Refugee Travel Loans: At a Glance

  • Loans vary in length, but 90 percent have terms of three-to-four years
  • The average loan is $2,740
  • Refugees typically start paying six months after arrival in the U.S.
  • The average loan payment is $84 a month
  • 70 percent of loans are repaid within five years

Source: U.S. State Department


Ahmed works the night shift at Jenny Lind Elementary in Minneapolis. It’s a job he worked hard to get when he arrived here in January of 2016.

He and his family spent 10 years in a refugee camp in Kenya.

But gaining freedom for his family came with a cost.

The program furnishes interest-free travel loans, handed out by the International Organization for Migration to refugees approved to come to the U.S.
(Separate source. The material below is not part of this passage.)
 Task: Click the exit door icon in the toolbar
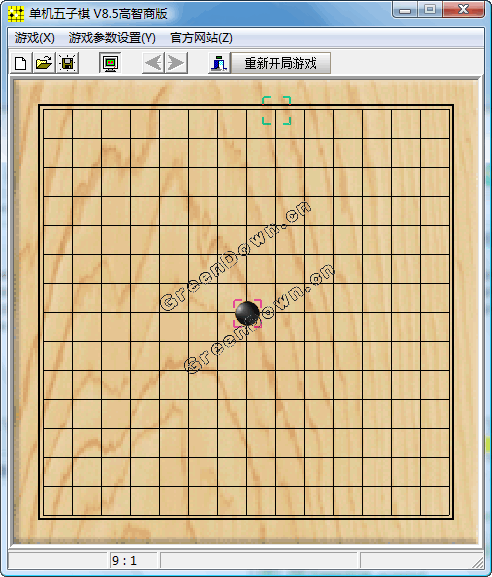[220, 63]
Refugee Loan by KSTPTV on Scribd

The total cost for Ahmed’s family - more than $4,000.

Ahmed has not made a single payment. He said he can’t because he doesn't have the money.

“When I pay everything... nothing is left,” he said, pointing out his monthly budget includes $920 dollars in rent.

Abdirizak Bihi is a community activist who helps East African immigrants understand their new lives and responsibilities.

“It's really a very difficult time when you don't have a home to go to when you arrive," he said. "A job to go to, a training center to go to, and sometimes you don't even know where the resources are."

Even sending things like a loan payment in the mail can be a new concept for many refugees.

“In Somalia, the addresses are landmarks," Bihi said. "Like east of the market, or the color of a house that's well-known. There (are) no street addresses."

The State Department said 70 percent of travel loans are repaid within five years. But no one knows the exact amount paid back.

Both the State Department and the IOM, which oversees the program, would not answer questions about how many loans are provided and how many are defaulted on.

Instead, the agencies provided basic background on the program - including the average loan amount ($2,740) and the average monthly payment ($84). But none of the specific information requested.

The conservative watchdog group Judicial Watch sued the State Department this year over its refusal to turn over records showing how many loans are defaulted on.

A spokesperson for Judicial Watch called it “simply implausible” the State Department cannot account for U.S. taxpayer dollars being loaned, which are supposed to be repaid.

Ardo Koshin is paying back her debt. She pays $43 a month to chip away at her $3,000 travel loan.

“Of course it’s a big burden on me, but I have to do my commitment,” she said through a translator. 

Her family arrived in 2015 after spending decades in Dadaab, the world’s second-largest refugee camp in northern Kenya.

She said she and her family are faring well in their new home.

But every situation is different for men and women rebuilding their lives.

Ahmed is making $14 an hour as a janitor. He told 5 EYEWITNESS NEWS he still hopes to one day pay back his cost of freedom.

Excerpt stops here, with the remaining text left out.